Chapter 8 – Reward and Punishment

And the Lord God sent him out of the Garden of Eden, to till the soil, whence he had been taken. (Genesis 3:23)


We now come to the final scene of the drama of the Garden of Eden. In the language of the movies, was there an alternative ending available? This is exactly what some of our sages asked. What if Adam and Eve (humanity) had responded differently when they encountered God? What if they did not hide when God called, but responded, “Here we are”? What if they had answered differently when God saw them dressed in fig leaves, and God asked, “What have you done?” What if they had said: “We were tempted by the fruit of the Tree of Knowledge. We wanted the wisdom it offered. So we ate of it. Now we are prepared to accept any judgment that you choose to place upon us.”   Would the outcome have been different?  Would it have been different for all of humanity to follow?

Considering the alternative, we may arrive at an entirely different view of the “sin”. It was not merely their disobedience. It had nothing to do with sex as the original sin. The sin was in their refusal to accept the responsibility for their choice. Remember, they blamed everyone and everything around them. Their ability to fulfill the demands of the Prime Directive depended on their ability to take responsibility for their choices.

Their “punishment” was that they had to learn to take responsibility for their choices. Maimonides says that their punishment was measure for measure. They had rejected responsibility, so they had to learn to take responsibility. This could not be achieved in the idyllic, undemanding environment of Eden. So, God sent them out of the Garden of Eden. Adam and Eve and all of their descendants must now set out on a journey of discovery and growth.

Now we can respond to Maimonides “objector” who said, It thus appears strange that the punishment for rebelliousness should be the means of elevating man to a pinnacle of perfection to which he had not attained previously."   The answer: this is the beginning of a process of growth. At the end of chapter 3, God says: "Behold man has become like one of us, having the ability of knowing good and evil…” (Gen. 3:22). Note that God does not say that they now know good and evil, but they have the ability to know good and evil. By eating the fruit, they have acquired the ability to know about good and evil. Now they must learn to apply that ability. That is, humanity has not yet been elevated, but now it has the potential to become God-like (holy). Punishment (expulsion from Eden) and reward (holiness) are now directed toward a single outcome: “…Have dominion over the fish of the sea, and over the birds of the air, and over every living thing that moves upon the earth.”

To illustrate this, let’s consider a young person who is told by a championship coach that s/he has the capacity to be a great athlete. The temptation is overwhelming, and s/he bites. The coach starts a punishing program of training. To make things worse, the coach insists on strict adherence to the training rules. Each day the athlete’s body is wracked with pain. Then comes the day when the athlete stands on the highest platform and receives an Olympic gold medal.  Is this punishment and/or elevation?

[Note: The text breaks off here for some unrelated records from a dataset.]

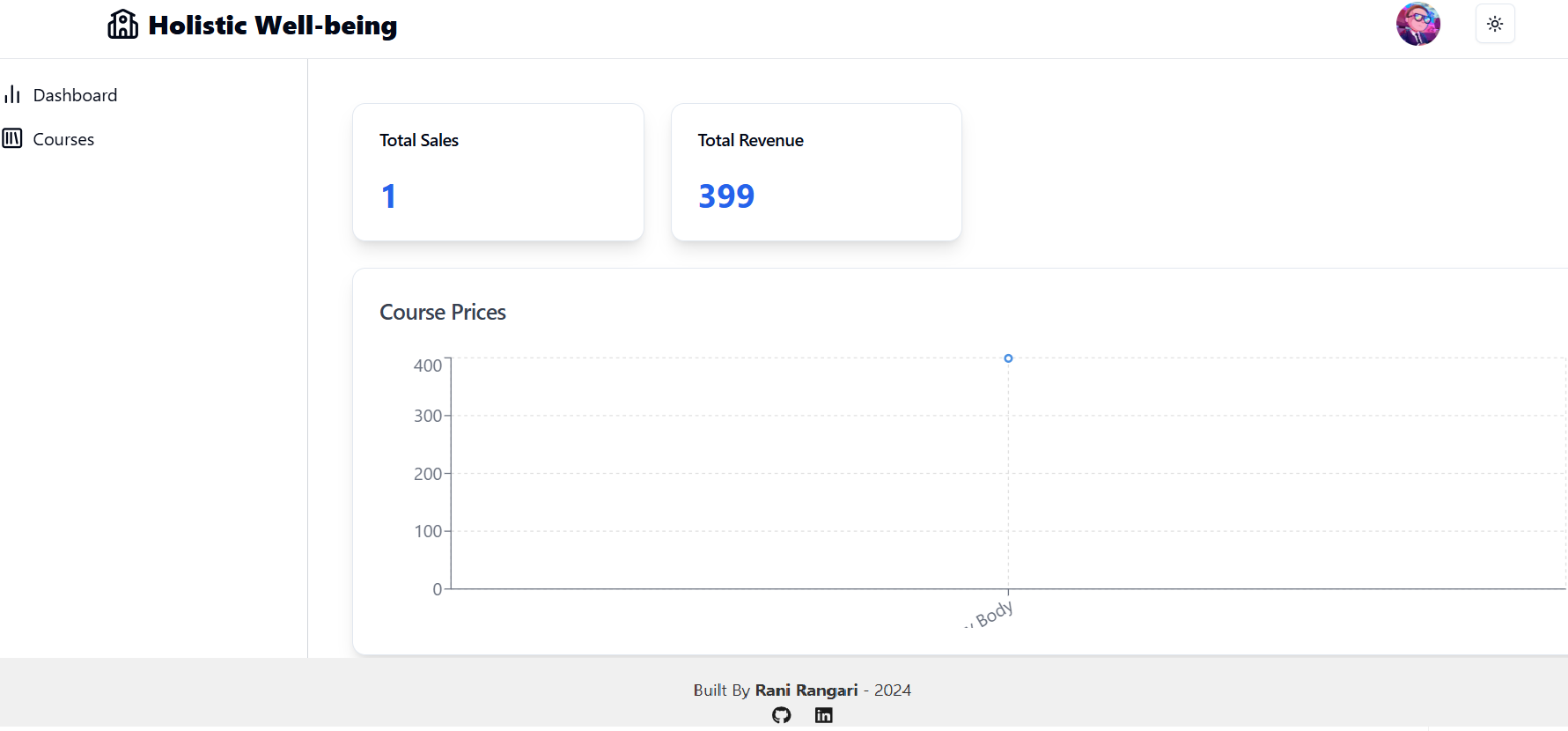Click the Total Sales value 1

point(388,196)
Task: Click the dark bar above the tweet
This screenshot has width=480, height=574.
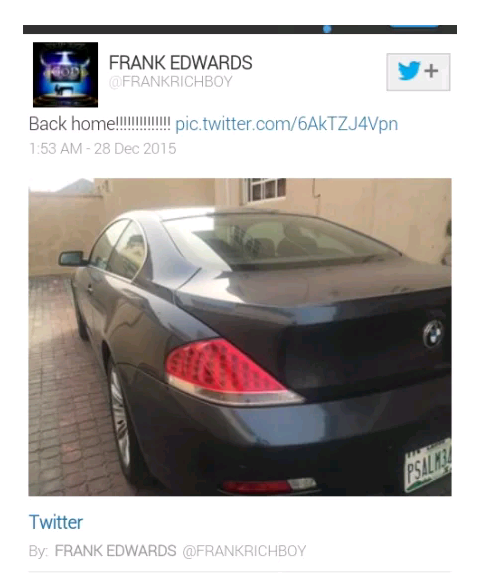Action: tap(240, 29)
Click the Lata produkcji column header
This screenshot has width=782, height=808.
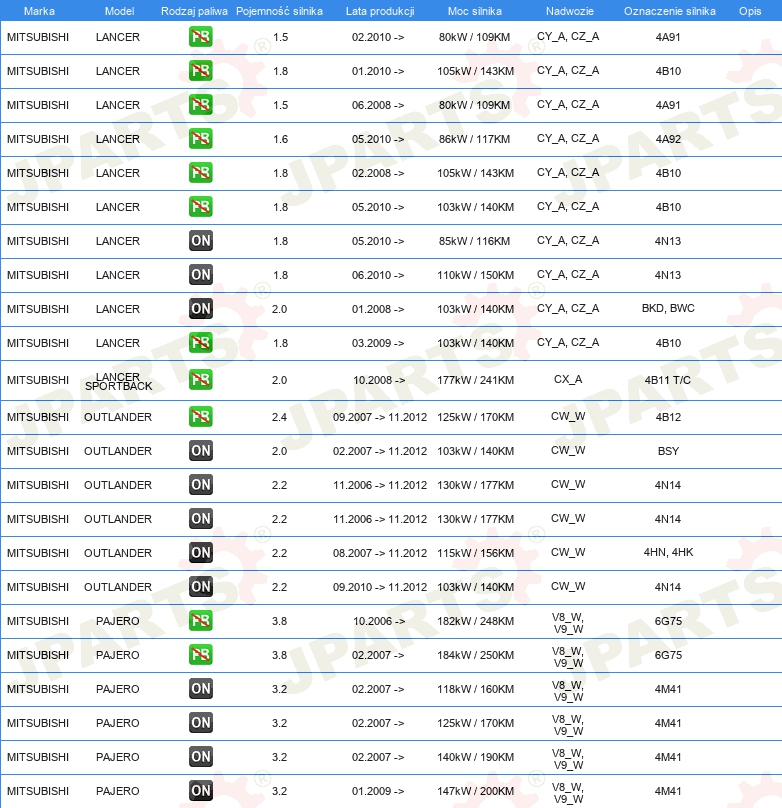tap(379, 10)

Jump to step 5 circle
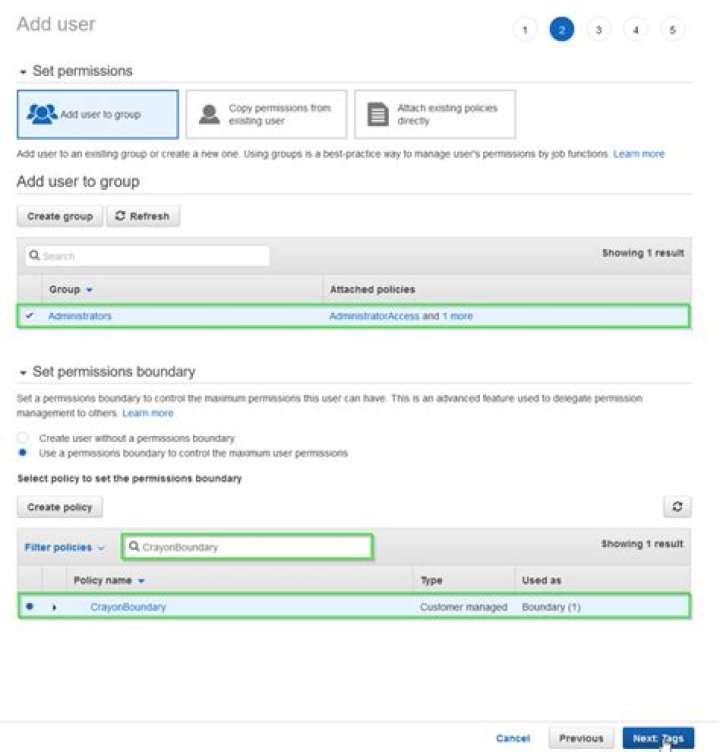(x=672, y=30)
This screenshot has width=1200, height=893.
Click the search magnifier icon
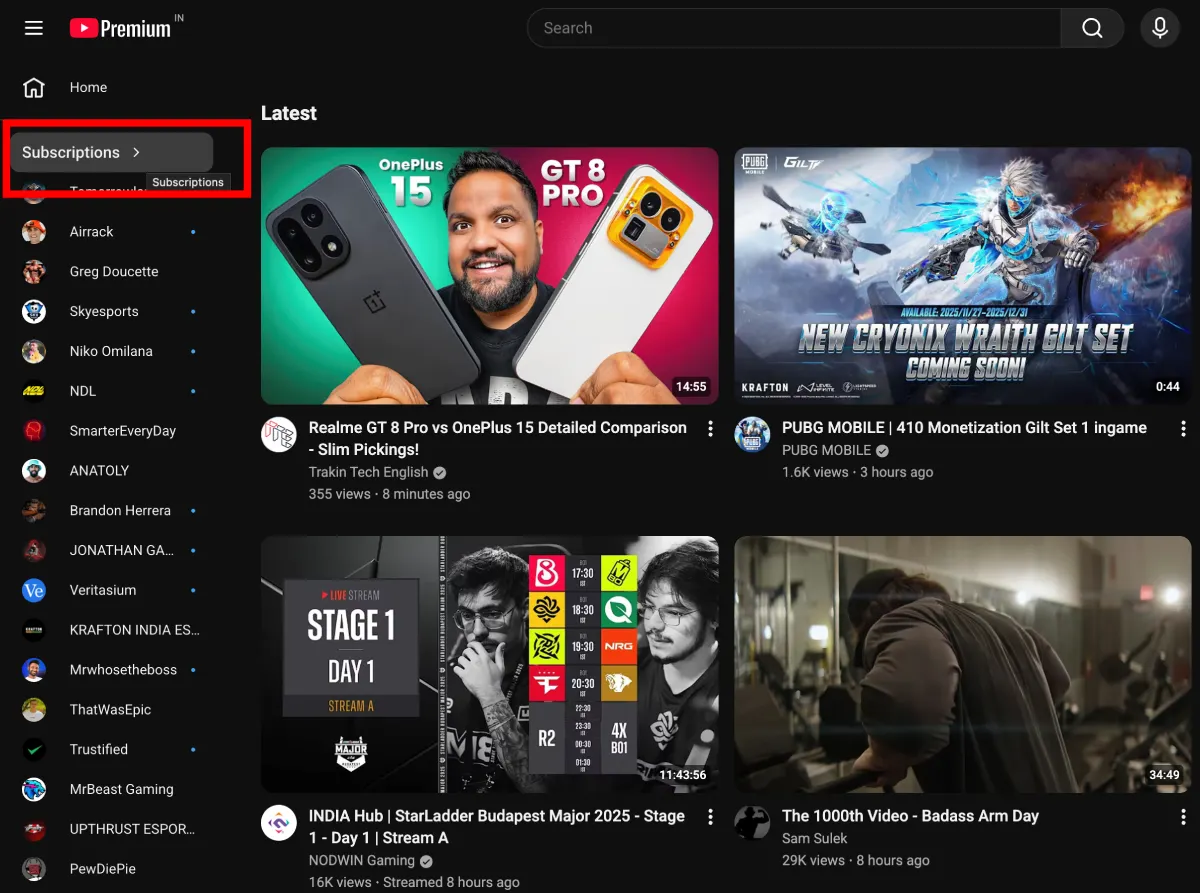pyautogui.click(x=1091, y=27)
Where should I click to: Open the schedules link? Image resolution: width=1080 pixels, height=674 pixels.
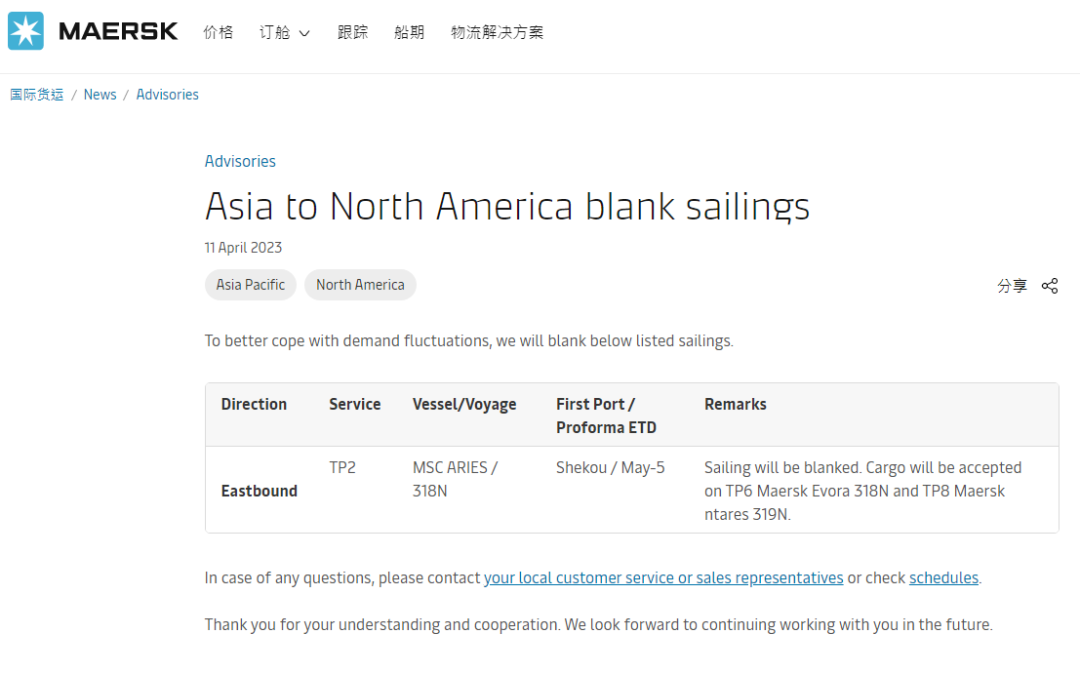click(944, 578)
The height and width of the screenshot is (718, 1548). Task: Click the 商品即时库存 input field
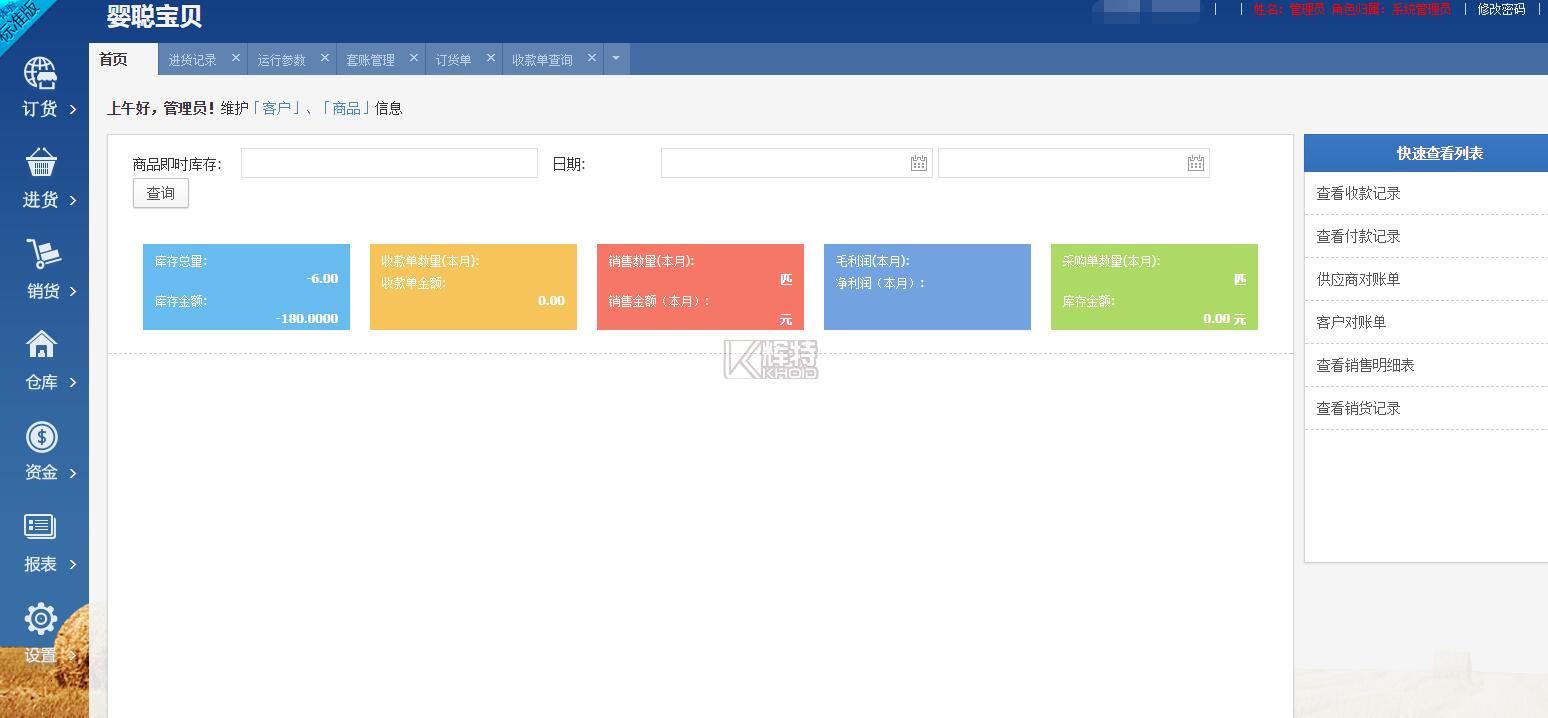click(389, 163)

There is another, possibly more important, lesson to learn from this drama. When God tells Adam and Eve what will happen to them as a result of their actions (Gen. 3:16-19), the tone of the text is not punishing anger. It is, again, conversational. God is simply telling them that these are the consequences of your choice. With this, a thundering lesson comes through: You, now, have complete freedom of choice, but I, God, determine the consequences. As the Lubavitcher Rebbe wrote, “Similarly, with regard to Divine retribution as a whole, it is written: "Your evil will chastise you," (Jeremiah 2:19) i.e., the suffering visited upon man is a natural consequence of sin.” (Likkutei Sichos, Metzora).

At this stage in their development humanity has acquired a characteristic that makes it unique among the creatures of the earth – the ability to know good and evil. God is still the unique possessor of the true knowledge of good and evil. However, this has the potential for a partnership of cosmic proportion. (Based on a commentary in Targum Jonathan, Gen. Rabbah 21:5.)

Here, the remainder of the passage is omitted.